Beş gün süren ve yerli yabancı 300 bilimadamının katıldığı 13.Türk Tarih Kongresi'nin kapanışını Cumhurbaşkanı Süleyman Demirel ve Türk Tarih Kurumu Başkanı Prof. Dr. Yusuf Halaçoğlu yaptı. Halaçoğlu, ‘‘İlmi seviyesi yüksek bir kongre oldu’’ dedi, yüzlerce bildiri sunulduğunu söyledi. Bilimsel düzeyi, bildiri sayısı ile ölçtü..
Tehdit gazeteciliği 100 yıl önce de vardı
Osmanlı, aleyhte haber yazmalarını önlemek için bazı yabancı gazetecilere nişan vermeyi ya da maaşa bağlamayı politika haline getirmiş. Ancak bu politikası başarılı olamamış, ne Avrupa'da ne de Amerika'da Osmanlı karşıtı haberler yazılması önlenememiş...

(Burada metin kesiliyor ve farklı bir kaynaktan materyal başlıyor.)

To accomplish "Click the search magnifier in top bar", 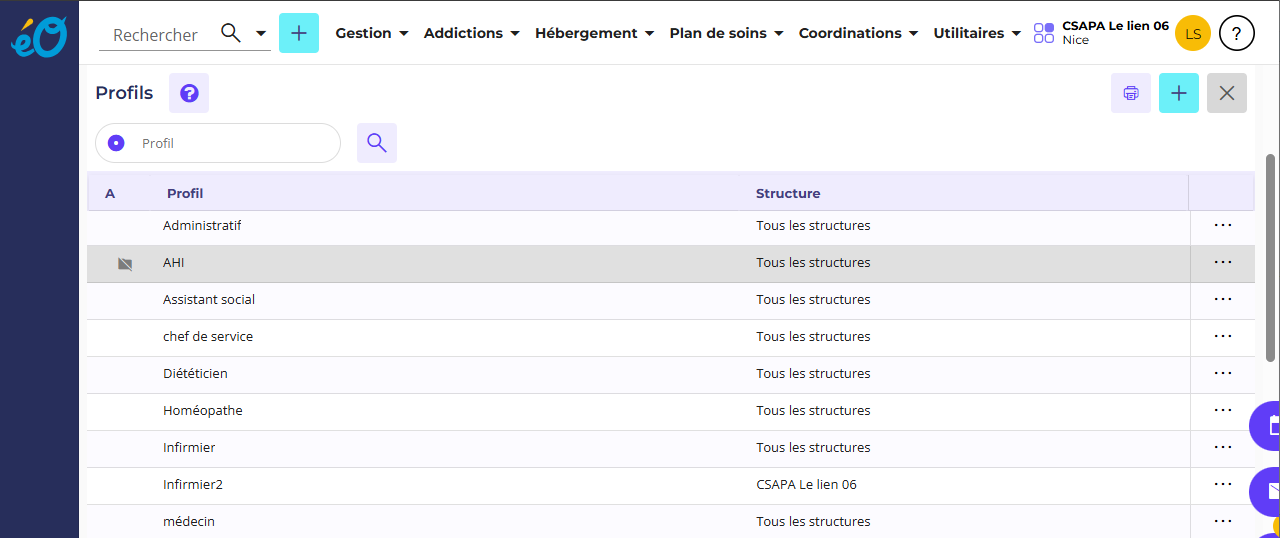I will pyautogui.click(x=231, y=33).
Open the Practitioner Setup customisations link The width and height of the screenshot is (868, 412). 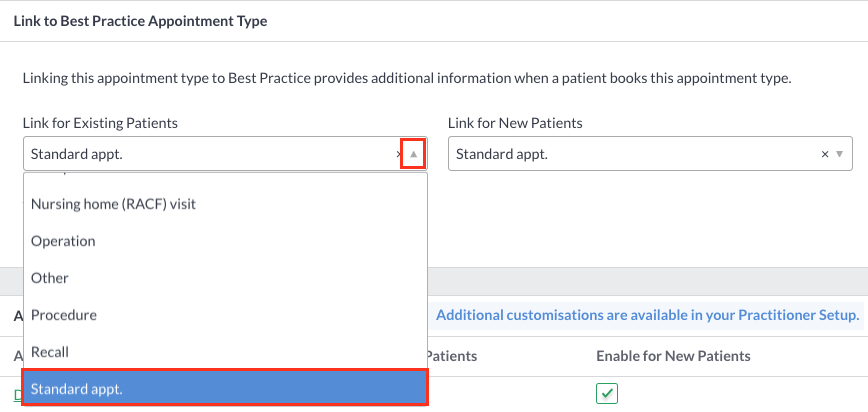(648, 315)
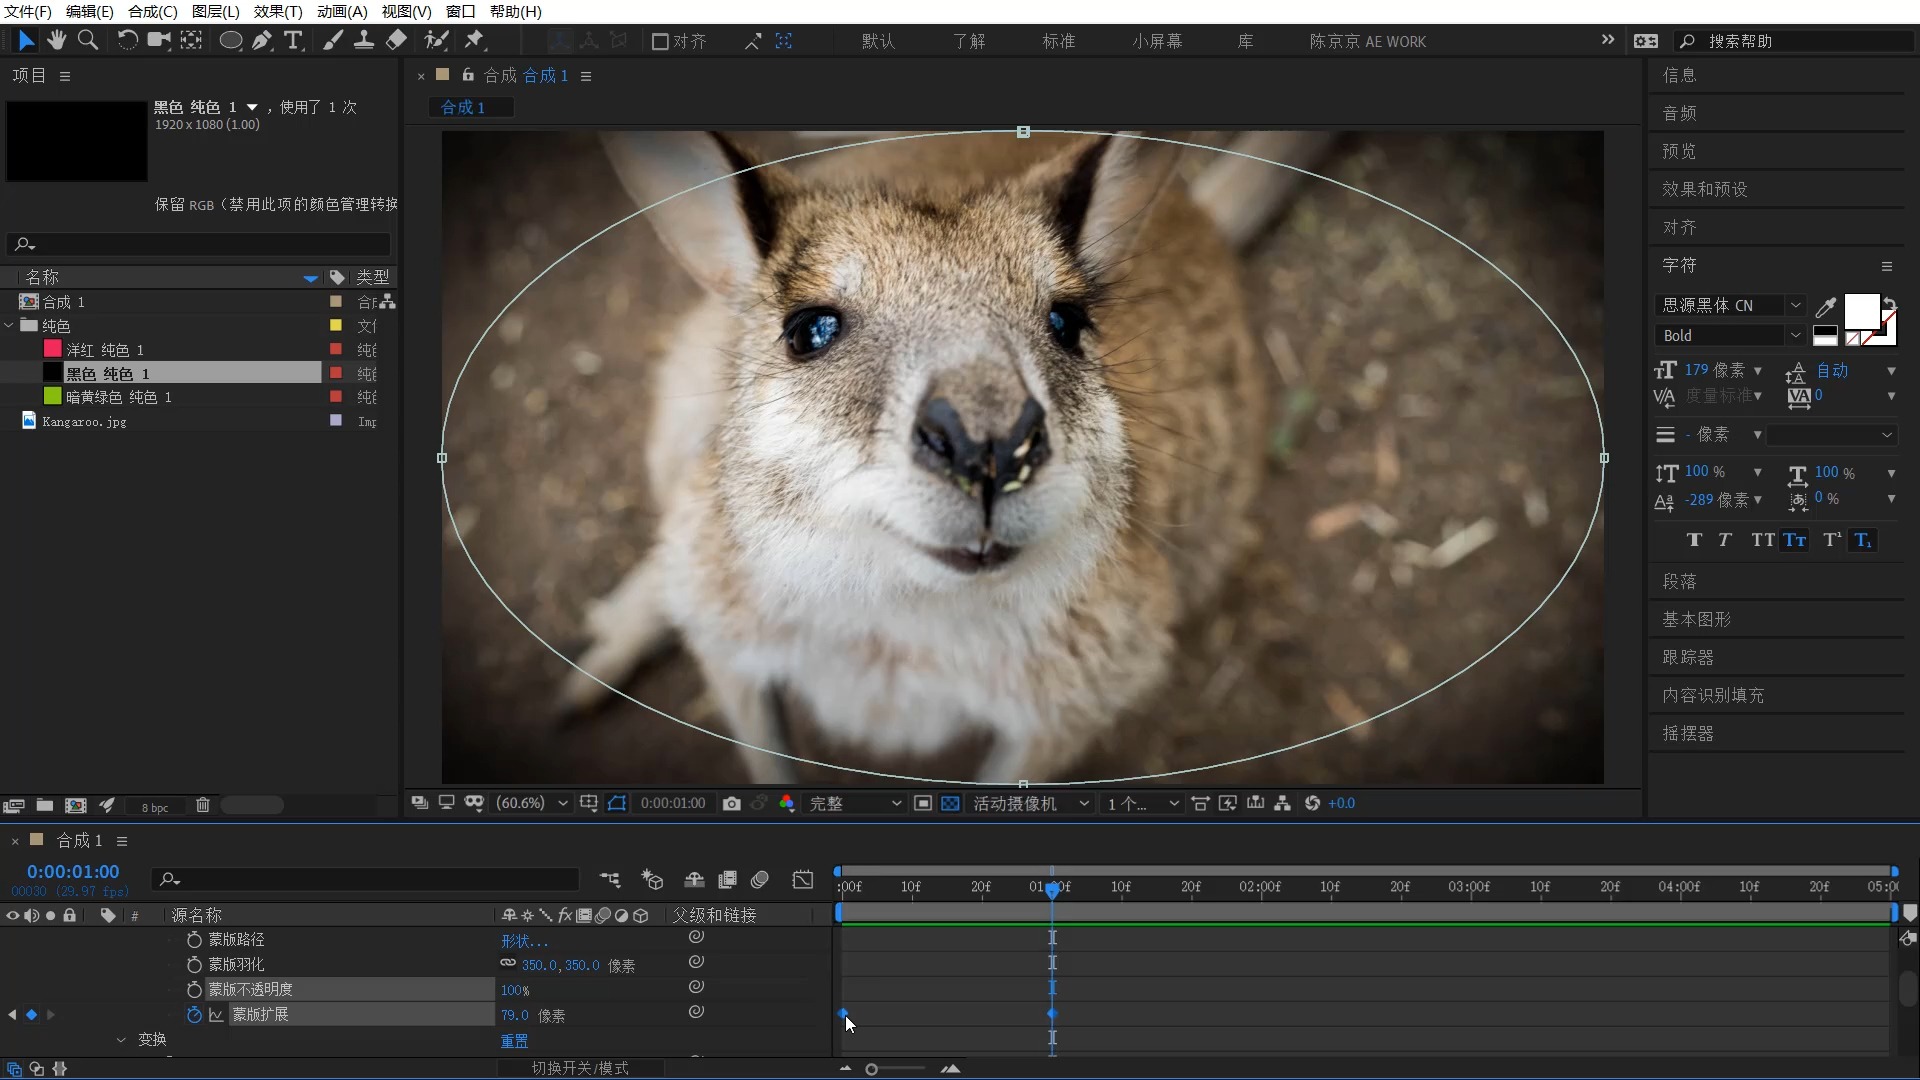Toggle stopwatch for 蒙版羽化
This screenshot has height=1080, width=1920.
pyautogui.click(x=194, y=964)
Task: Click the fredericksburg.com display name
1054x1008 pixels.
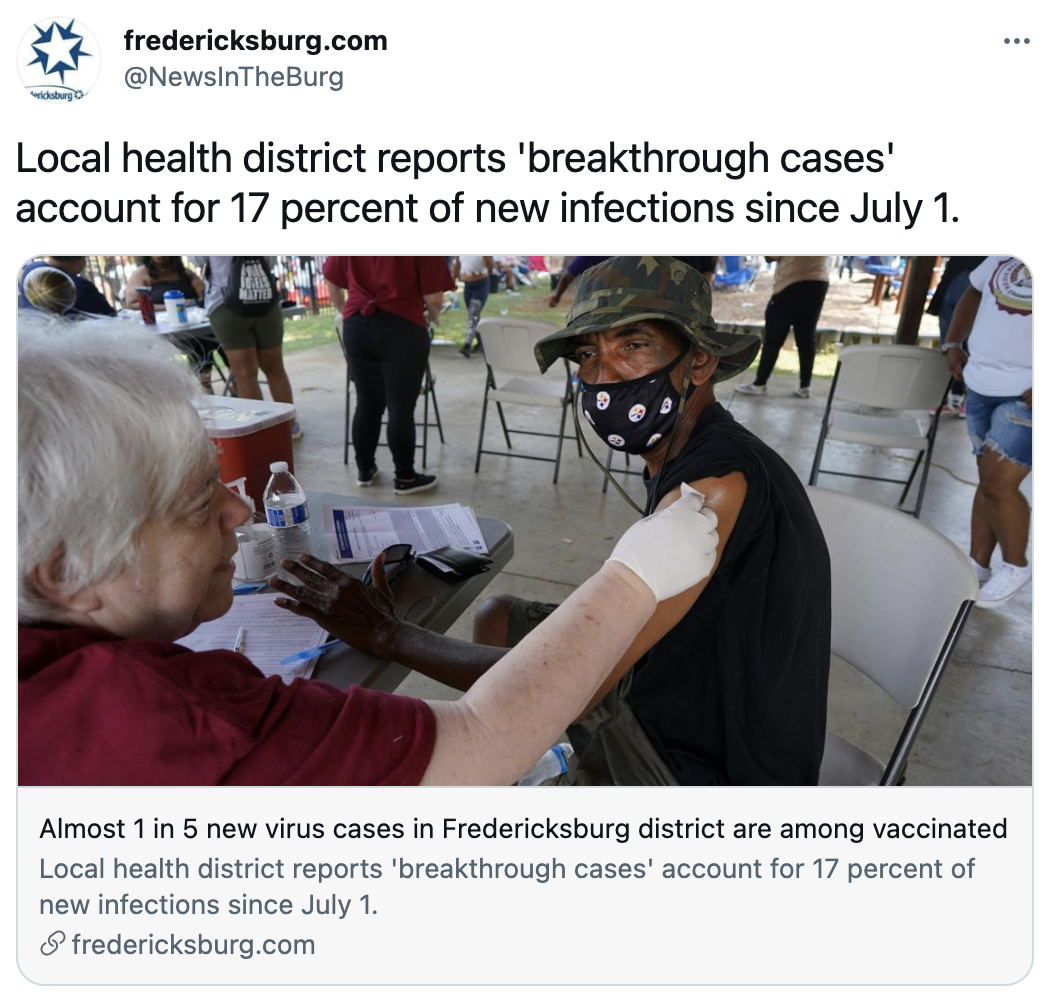Action: coord(255,41)
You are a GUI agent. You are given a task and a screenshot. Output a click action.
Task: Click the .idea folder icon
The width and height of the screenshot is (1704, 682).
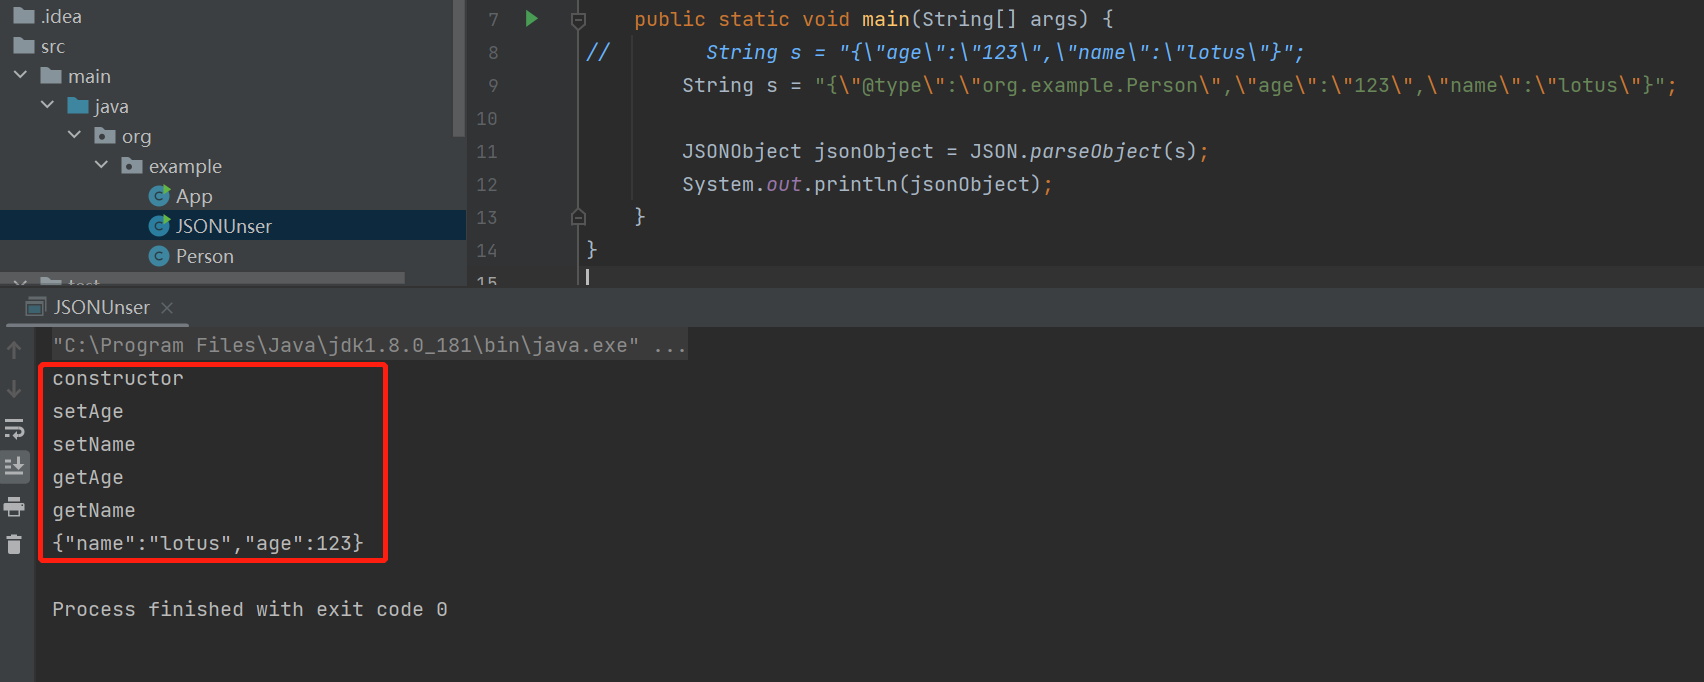coord(24,16)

Ankara Üniversitesi SBF'den araştırma görevlisi Çağrı Erhan, kongrede, ‘‘19.yüzyılda Osmanlı Devleti'nin yabancı gazetecilere nişan verme ve maaş bağlama politikası’’ konulu bir bildiri sundu.
ABDÜLMECİD ZAMANINDA
Erhan'ın sunduğu bildiriye göre, ilk kez Sultan Abdülmecid zamanında, 1851 yılında Paris gazetelerinde Osmanlı lehine yazı yazanlara para verilmesi kararlaştırıldı. Fransız gazetecilerle başlayan uygulama, daha sonra diğer Avrupa ülkelerinden ve hatta Amerika'dan gazetecilerin de listeye eklenmesiyle yoğunlaştı.
2.Abdülhamid dış yayınlarla seleflerine göre daha yakından ilgilendi. Yıldız sarayı çok sayıda yabancı yayına abone olarak, Sultan'ın bunlarda yer alan Osmanlı devleti ile ilgili haber ve makaleleri okuyabilmesi sağlandı. Bu amaçla sarayda bir tercüme bürosu oluşturuldu. Bu büroya gelen yabancı gazete ve dergilerin sayısı 1890'ın başında 150'yi aştı. 2.Abdülhamid'in 1890'a kadarki saltanatında, iç ve dış basına Hariciye Nezareti bütçesinden 6.700 altın tahsisat ve aylık dağıtıldı.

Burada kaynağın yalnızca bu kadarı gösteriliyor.